On August 2, 2010 the California Supreme Court saw no problem with the fact that a disgraced and discredited retired judge – who was publicly censured for creating “an overall courtroom environment where discussion of sex and improper ethnic and racial comments were customary” – served as an arbitrator in a medical malpractice case brought by a female patient, without even disclosing the censure to the parties. The Court, in an opinion for which it should be deeply embarrassed, basically held that a retired judge’s clearly sexist and harassing conduct towards female staff does not in any way establish that the judge holds any bias against female litigants enough to even disclose the fact. In reality, the Court simply felt that the finality of arbitration awards was more important than fairness to the female plaintiff. Haworth v. Superior Court (Ossakow) S165906.

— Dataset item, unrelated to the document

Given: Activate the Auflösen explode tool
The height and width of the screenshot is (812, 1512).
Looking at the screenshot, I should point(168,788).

On October 12, 2010, the California Court of Appeals did what it could to limit the impact of this holding and raised some very good issues while doing so. Addressing a different set of facts involving potential arbitrator bias, it ruled the other way, distinguishing the facts from Haworth. In Benjamin, Weills & Mazer v. Kors, A125732, the arbitrator failed to disclose that he regularly represented law firms in fee disputes, in a case involving just such a fee dispute, i.e. he did not disclose that he normally and currently represents one side in the very type of case before him. The Court of Appeals held that the arbitrator should have disclosed this. The court held that this business relationship “could reasonably cause a person aware of the facts to reasonably entertain a doubt that the proposed neutral arbitrator would be able to be impartial.”

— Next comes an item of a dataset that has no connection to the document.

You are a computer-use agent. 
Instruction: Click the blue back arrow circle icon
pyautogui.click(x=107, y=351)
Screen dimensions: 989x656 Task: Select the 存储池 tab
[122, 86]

The Court went on to approve of a broader disclosure for an arbitrator than what is required for a judge, and to analyze the different circumstances and interests of arbitrators and judges. Explaining that since arbitrators have their own business interests, and that private arbitration as a whole “is a commercial enterprise”, the situation is different than the judicial system. (Indeed, there are other reasons to provide a higher level of scrutiny to arbitrator bias than judicial bias. For example, an arbitrator is the gatekeeper and fact finder, judge and jury, whereas in a court preceding the litigants normally have the right to a jury to act as the ultimate fact finder instead of the judge).